----- STORED RECORDS -----
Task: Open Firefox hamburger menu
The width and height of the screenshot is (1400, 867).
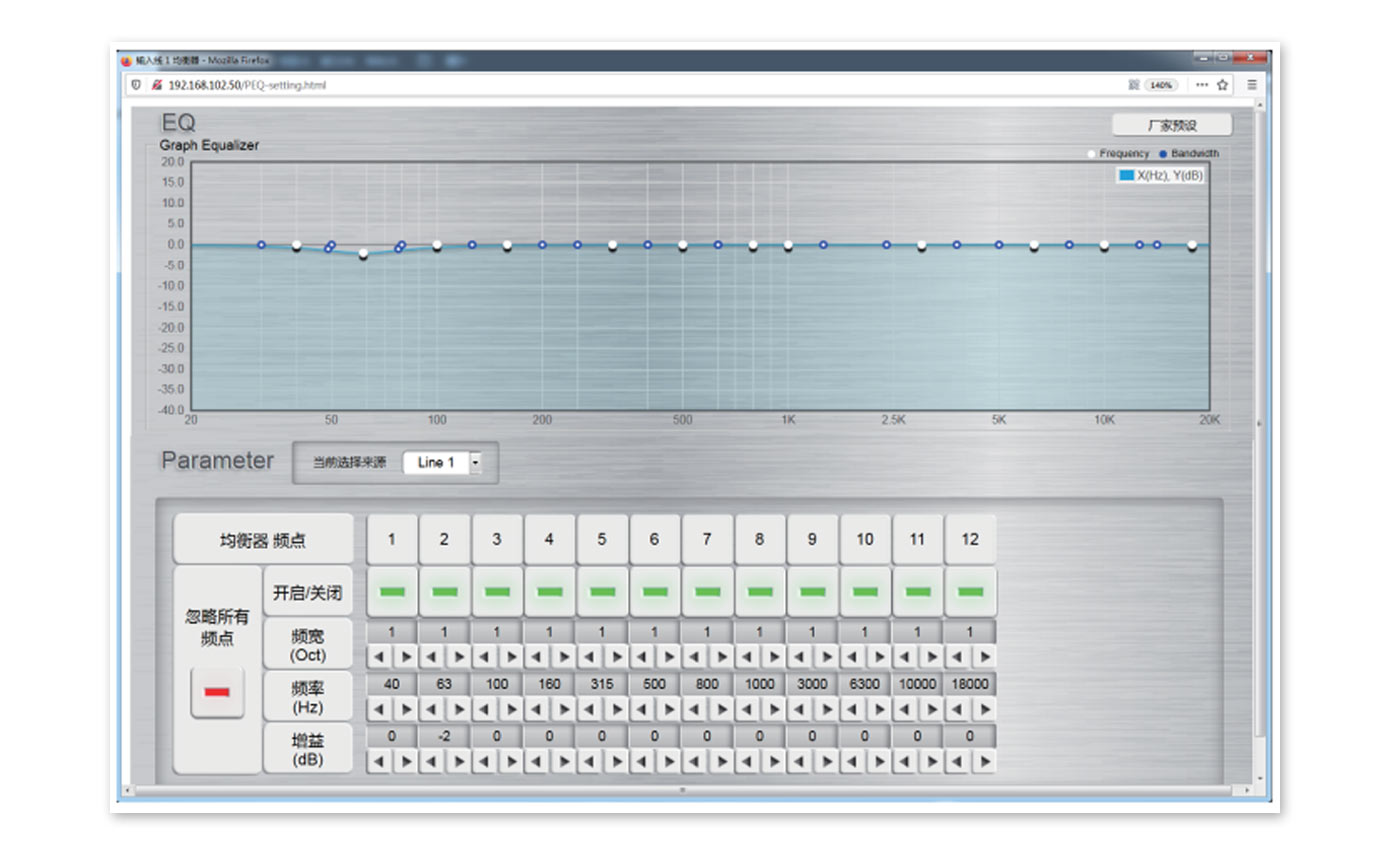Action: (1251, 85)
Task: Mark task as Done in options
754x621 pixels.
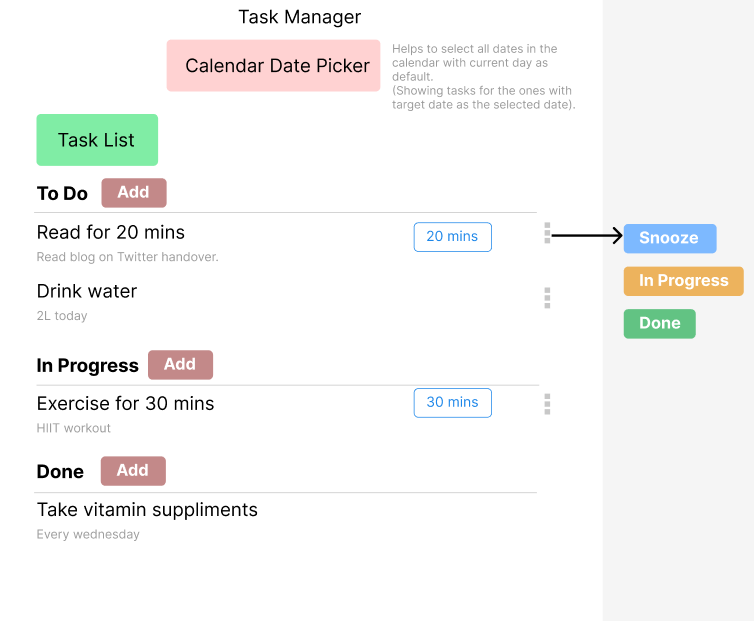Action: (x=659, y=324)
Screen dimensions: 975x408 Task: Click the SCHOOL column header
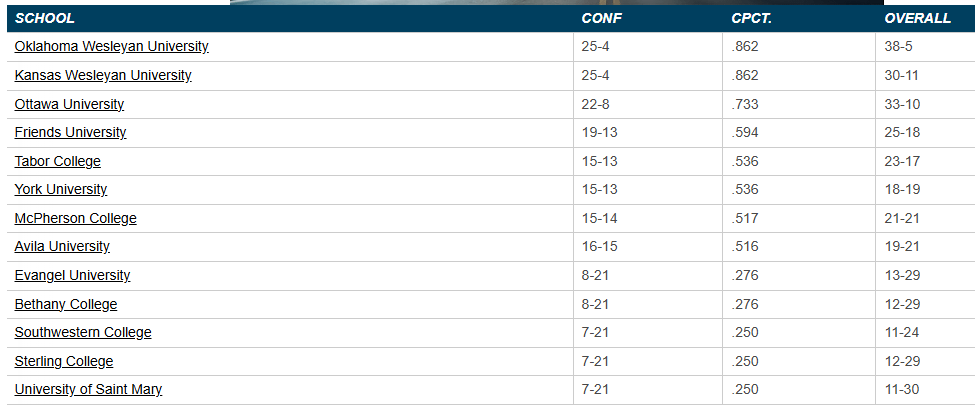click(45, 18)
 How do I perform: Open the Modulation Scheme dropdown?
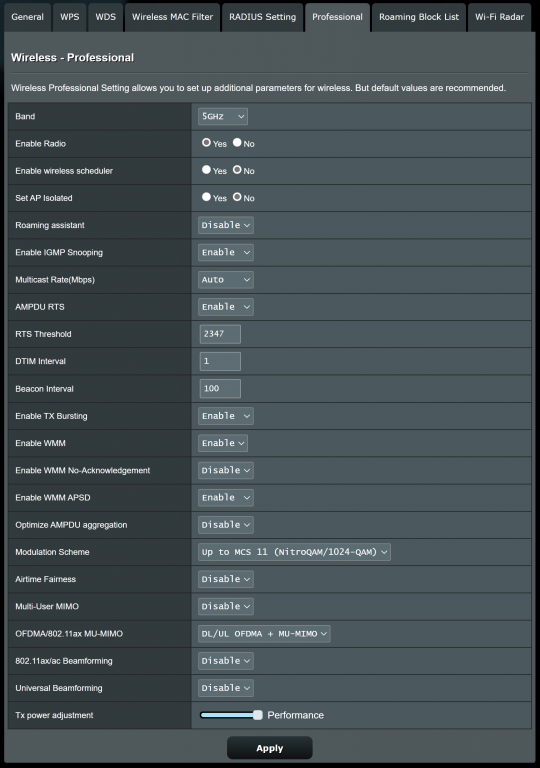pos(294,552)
-----
● **BRIEF**:
Please render the listing above as a numbered list, one line per item, with blank lines left out and the pictures omitted.

● **FINAL RESULT**:
1. Task: Open Firefox hamburger menu
2. The width and height of the screenshot is (1400, 867).
3. Action: (1251, 85)
4. Task: Mark task as Done in options
5. 754x621 pixels.
6. Action: (x=659, y=324)
7. Screen dimensions: 975x408 Task: Click the SCHOOL column header
8. click(45, 18)
9.  How do I perform: Open the Modulation Scheme dropdown?
10. pos(294,552)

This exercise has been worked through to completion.